PROBLEM REQUIREMENTS
Leaving the images out, output each entry below exactly.

INPUT DATA

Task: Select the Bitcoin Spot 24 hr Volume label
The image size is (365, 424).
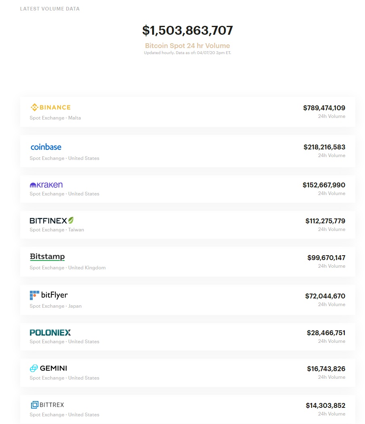Action: (187, 46)
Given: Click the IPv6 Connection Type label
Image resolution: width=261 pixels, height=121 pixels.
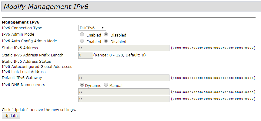Looking at the screenshot, I should (x=22, y=28).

OUTPUT
Task: Select the Bitcoin Spot 24 hr Volume label
The image size is (365, 424).
Action: (187, 46)
Given: Click the IPv6 Connection Type label
Image resolution: width=261 pixels, height=121 pixels.
Looking at the screenshot, I should (x=22, y=28).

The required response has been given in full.